Impact

I had a really interesting conversation with my girlfriend yesterday evening.  We are both Junior Doctors and not too far from finishing our postgraduate degrees when we will both become GPs.

We both became doctors to help others, create a better world and help people achieve their full potential through health care – in other words we wanted to have a big impact in the world.

When you become a doctor in the UK there are a limited number of routes you can take – you can either become a medical doctor, surgical doctor, family doctor etc.  However, none of these routes seem to have a big “impact” any more.  When I come home after a shift I rarely feel that I have made a real difference in another persons life.  Perhaps at most I may have played a small role in saving a life, but the feeling of having an impact soon disappears when the realisation that my role is easily replaceable in most life saving scenarios hits me.  So much of medicine now is following guidelines and literally doing your ABC’s (airways, breathing, circulation….) that medicine feels like it has become like a factory job and the patients feel like objects on the assembly line.  As a factory worker I am easily replaceable (by other doctors, resuscitation officers, nurse practitioners etc.) in many clinical settings.

Atul Gawande once wrote how in the 1930’s when a patient was admitted to a hospital there would pretty much be about two people looking after you.  That would be the doctor and the nurse.  In the modern day, this number has sky rocketed to about 70 people.  This includes a group of doctors from all different specialties, a group of nurses, pharmacists, porters, phlebotomists, radiologists, lab technicians, radiographers and so on.  This combined with the fact that medicine has become more of a tick-box job and following protocols and guidelines has meant that that feeling of having an impact as a doctor is at an all time low.

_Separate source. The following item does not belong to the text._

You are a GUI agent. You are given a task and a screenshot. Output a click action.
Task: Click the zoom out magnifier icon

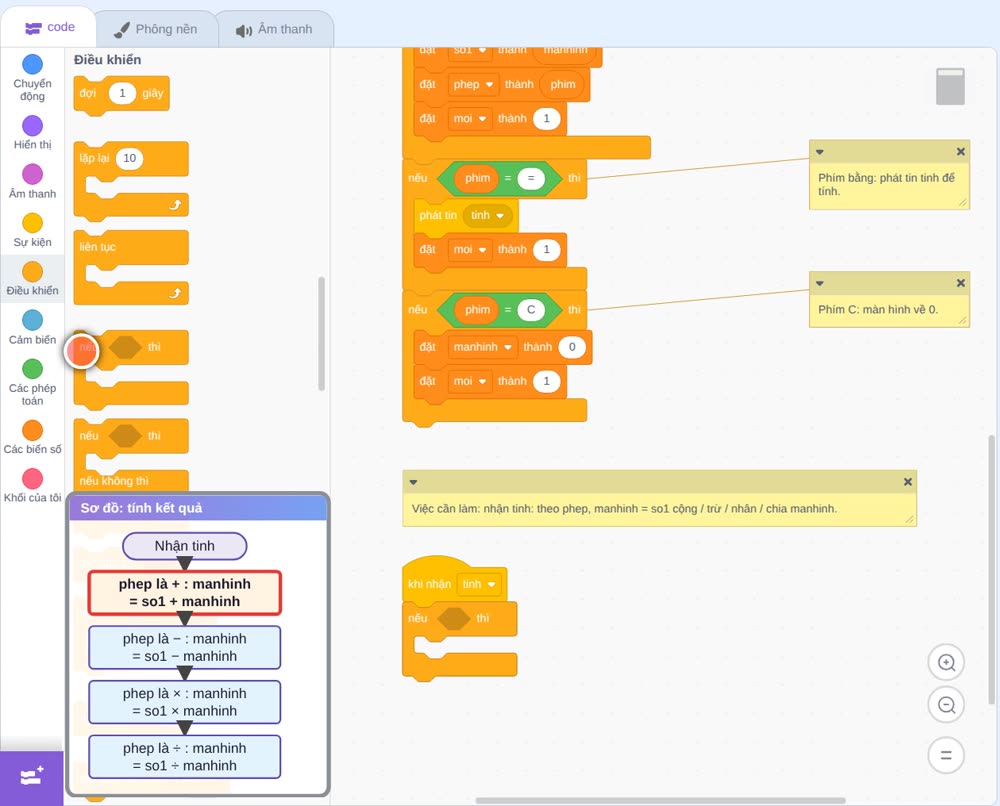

Naturally we asked each other; “well, how can we have an impact then?”.  I thought it was interesting that we both thought that having a medical education and some medical skills could actually still have a big impact in places with very little access to health care.  So, in places like rural India or parts of Africa, having more skilled professionals will make a massive difference to health outcomes and that must be a very fulfilling experience for clinicians who work in those parts of the world.  But, really neither of us thought that you could really make a big difference with traditional medical skills and knowledge in developed countries like the UK any longer.

It really seems that the future of healthcare will be through technology rather than practicing medicine in the more traditional sense.  There is no doubt that some technologies are already catching up to and surpassing what a human being is capable of.  For example doctors like Jack Kriendler are already on the cutting edge of what is capable with technology and have the vision to see what the future holds.  In his recent WIRED talk he spoke about how human instinct by doctors is often not questioned and is not evidence based.  Or, how software is already 15% better than the best radiologist at detecting whether something is a lung tumour or not on a chest x-ray.

Jack Kreindler speaking at WIRED Health 2015

Is it any wonder why Apple is investing millions into healthcare?  The need by people for on-demand healthcare with the best evidence available will only be achieved by using technology.

So really one has to ask whether continuing with the traditional medical pathway is in any way going to help me or my girlfriend reach our goals of having a fulfilling career.  It is likely that we will follow “non-traditional” pathways after our postgraduate training is over (such as combining medicine with research and travel or medical entrepreneurship)  rather than continuing.  This would allow us to live a more fulfilling life and will likely allow us to have a much bigger positive impact in the world.